Jesús también lloró sobre Jerusalén porque, por su falta de voluntad para creer que ella estaba empeñada en su propia ruina, y en el templo, una vez tan famoso, aprobó una sentencia de destrucción total. Pacientemente soportó ser golpeado en la cara por un hombre que era doblemente esclavo, en cuerpo y en espíritu. Se dejó abofetear, escupir, insultar, torturar, azotar y finalmente crucificar. Aceptó a dos ladrones como sus compañeros en el castigo, a su derecha y a su izquierda. Soportó ser reconocido con asesinos y criminales. Bebió el vinagre y la hiel amarga cedida por la viña infiel de Israel. Se sometió a coronar con espinas en lugar de ramas de vid y uvas; se le ridiculizó con la capa púrpura, se le cavaron agujeros en las manos y los pies, y finalmente fue llevado a la tumba.

Todo esto lo soportó al resolver nuestra salvación. Porque como los que fueron esclavizados al pecado eran responsables de las penalidades del pecado, él mismo, exento del pecado, aunque lo era, y caminó por el camino de la justicia perfecta, sufrió el castigo de los pecadores. Con su cruz borró el decreto de la antigua maldición: porque, como Pablo dice: Cristo nos redimió de la maldición de la ley al convertirse en una maldición para nosotros; porque está escrito: "Maldito todo el que se cuelga de un árbol" [Gálatas 3:13 citando Deuteronomio 21:23]. Y con su corona de espinas puso fin al castigo impuesto a Adán, quien después de su pecado había oído la oración: maldito es el suelo por tu culpa; espinas y cardos te traerá [Génesis 3:17, 18].

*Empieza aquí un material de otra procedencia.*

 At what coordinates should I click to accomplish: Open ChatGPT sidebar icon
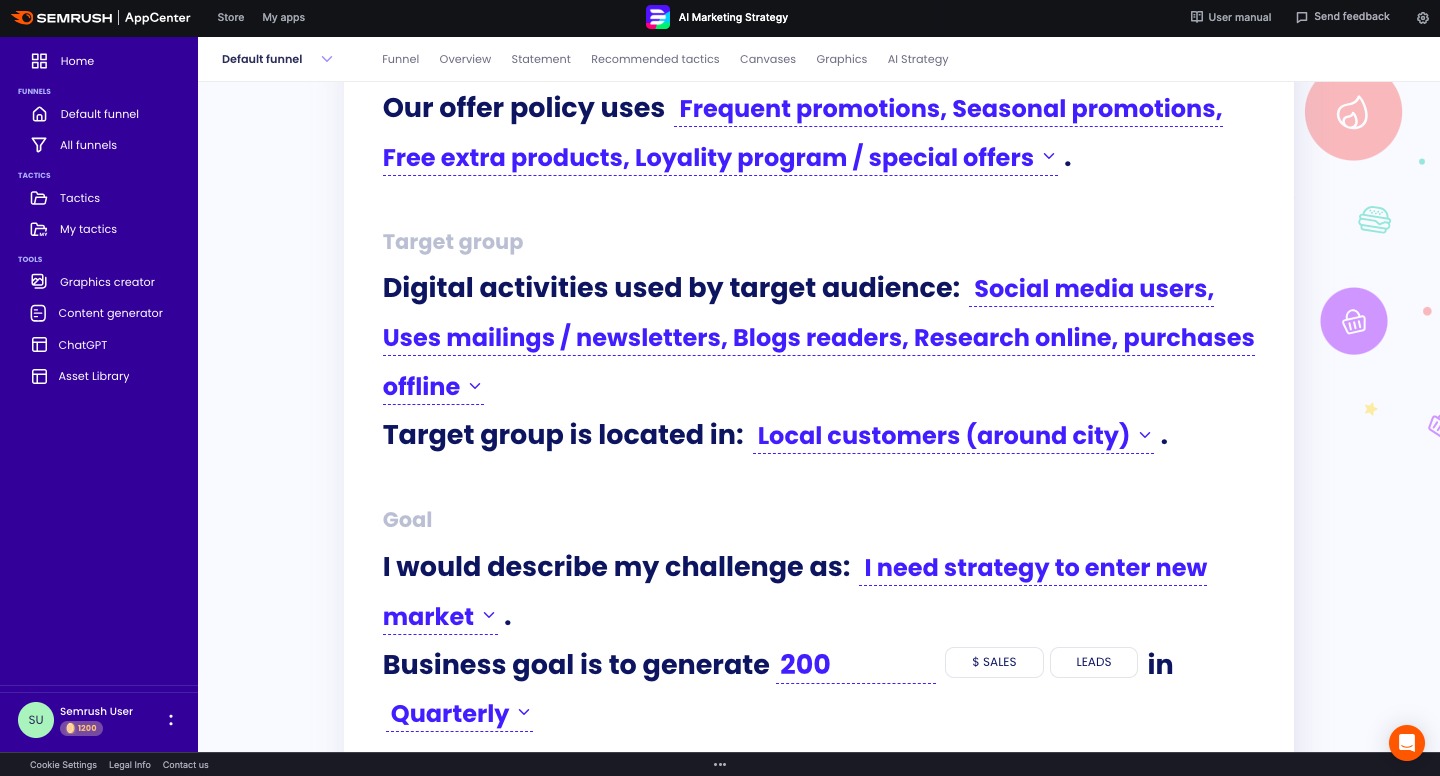click(39, 345)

Al saborear la hiel, Jesús asumió la amargura y la fatiga de la vida mortal y dolorosa del hombre. Al beber el vinagre él hizo suya la degradación que los hombres habían sufrido, y en el mismo acto nos dio la gracia de mejorar nuestra condición. Por el manto púrpura, él representaba su reinado, por la caña insinuaba la debilidad y la podredumbre del poder del diablo. Al darle una bofetada en la cara y sufrir así la violencia, las correcciones y los golpes que se nos debían, proclamó nuestra libertad.
Su costado estaba perforado como el de Adán; sin embargo, no salió una mujer que, siendo engañada, fuera la portadora de la muerte, sino una fuente de vida que regenera el mundo por sus dos corrientes: la de renovarnos en la pila bautismal y vestirnos con la ropa de la inmortalidad, el otro para alimentarnos, el renacido, a la mesa de Dios, así como los bebés se nutren de leche.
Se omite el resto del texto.